Defining Open Source Confidential Computing
Vulnerabilities like Spectre and Meltdown showed hackers could steal data by attacking hardware. Intel and AMD, whose CPUs dominate the data center and cloud infrastructure, are adding proprietary features to lock down data at the chip level, but Caliptra is being pitched as a viable open source alternative.
The specification defines a reusable silicon block that can be dropped into chips and devices to establish an RoT. The silicon block provides verifiable cryptographic assurances that the chip security configuration is correct. It also provides a mechanism within the chip to ensure that the boot code can be trusted.
“This represents an enhancement over existing solutions today, and we expect that this will meet the enhanced security requirements for edge and confidential computing going forward,” OCP’s Grossner said.
The specification includes mechanisms to protect data from a range of electromagnetic, side-channel, and other common attacks. But Caliptra does not cover emerging attack vectors like quantum computers, which will provide the means to crack advanced encryption in just seconds.
The Caliptra specification also covers major aspects of attestation, which is more of a chip-level handshake to ensure that only authorized parties get access to data stored in hardware enclaves. The RoT blocks in a chip isolate the data, while providing an effective mechanism to verify the authenticity and integrity of code, firmware, and other security assets.
Securing the Enterprise Cloud
The first Caliptra spec, version 0.5, can be prototyped on field-programmable gate arrays before being implemented into final chip designs. The specification document points to the technology being geared for enterprise computing infrastructures rather than home or business PCs.
The tenets of Caliptra, which include authentication, detection, and recovery, tilt heavily toward establishing a silicon RoT for server and edge chips, which are built differently than PC chips.
Microsoft is using attestation based on Trusted Platform Module (TPM) chips as a security mechanism for Windows 10 and 11 operating systems. The company’s Pluton security chip, which has a TPM built in and can be used for attestation, has largely been rejected by the wider PC industry.

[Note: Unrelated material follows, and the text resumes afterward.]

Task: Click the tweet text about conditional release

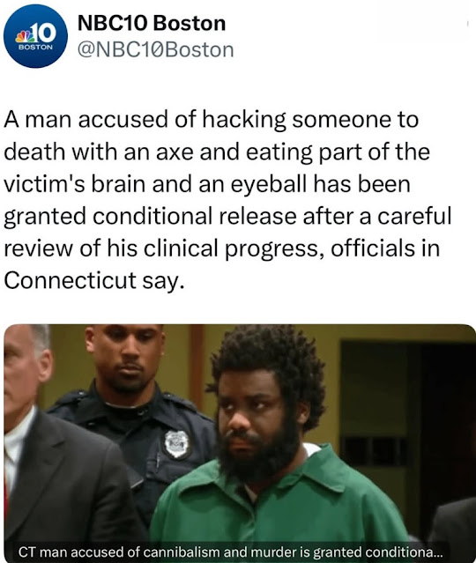Action: 227,200
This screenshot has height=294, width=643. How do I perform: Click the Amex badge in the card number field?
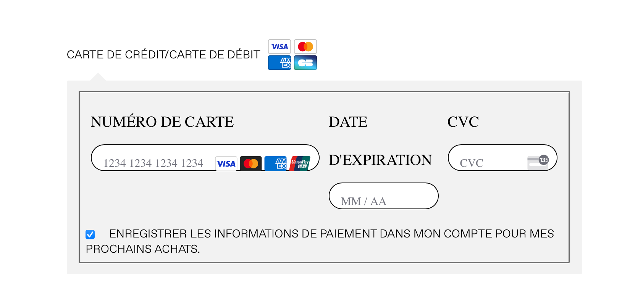coord(276,163)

Microsoft and Google executives didn’t say whether or when they would make Caliptra a part of their cloud services. Microsoft last week expanded the use of AMD’s SNP-SEV technology for confidential computing in the cloud. Azure also offers virtual machine instances with Intel’s proprietary SGX security enclave.
Expanding the Open Compute Project
The Open Compute Project was established in 2011 by the likes of Google and Meta (then Facebook), which were buying thousands of servers and looking to standardize on hardware designs in their mega data centers. The goal was to reduce the server build times and cut costs by stripping off unnecessary components.

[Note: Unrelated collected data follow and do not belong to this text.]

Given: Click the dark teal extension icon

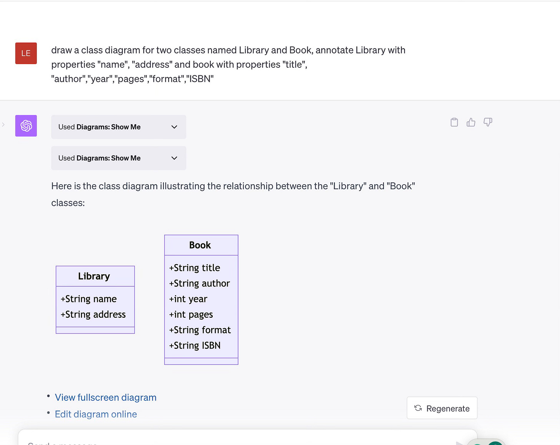Looking at the screenshot, I should (x=495, y=443).
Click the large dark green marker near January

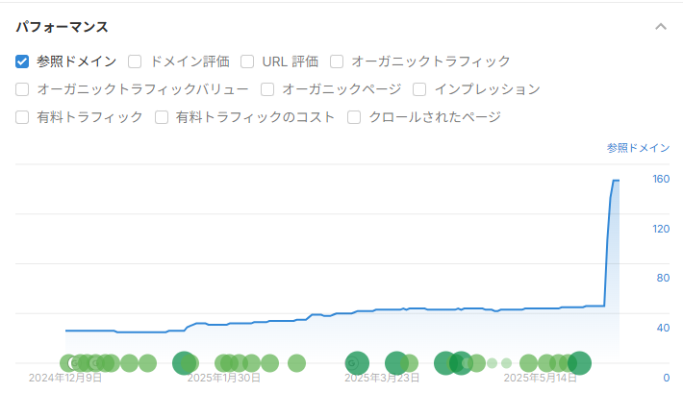(x=185, y=363)
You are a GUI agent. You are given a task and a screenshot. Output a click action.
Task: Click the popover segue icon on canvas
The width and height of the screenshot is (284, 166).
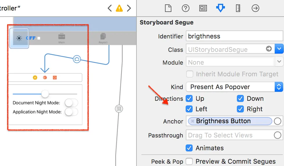(x=77, y=59)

OCP has since grown into a powerhouse that counts all major infrastructure hardware providers as members — with the exception of Apple and Amazon, which rely on internally designed hardware.
OCP guidelines also include power, cooling, storage, and networking specifications that are now widely adopted. The OCP has also inspired nontech companies, largely in the financial sector, to experiment and develop standardized servers for on-premises data centers.

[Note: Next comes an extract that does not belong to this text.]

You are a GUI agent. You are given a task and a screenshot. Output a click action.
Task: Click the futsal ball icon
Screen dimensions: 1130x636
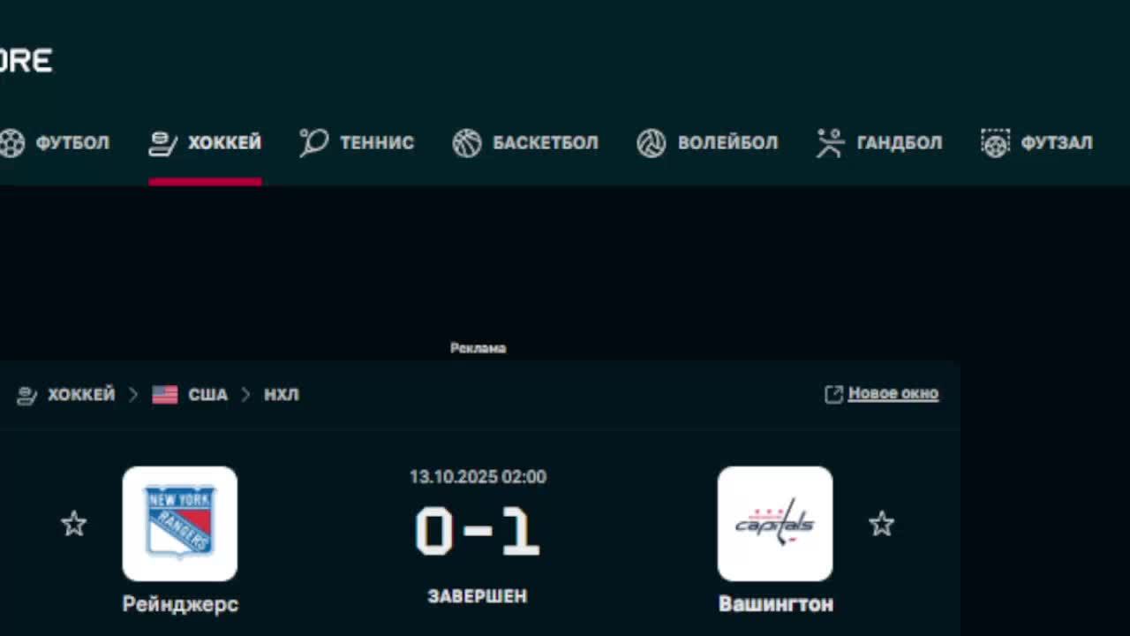coord(995,143)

“We have the industry leaders coming together here within the OCP community, and we want to bring the standardized facility architecture for deployed servers,” Grossner said. “Server security will become scalable.”
Servers previously largely depended on CPUs, but now include different computing devices such as GPUs to handle applications like artificial intelligence. Standardizing the server security architecture was a top priority for company executives addressing media during the OCP call.
“This ecosystem we all play in — it starts with trust you have … in your computing. We were on a path to have a number of bifurcated solutions, and that’s just not good for anyone,” said Mark Papermaster, chief technology officer at AMD, during the call.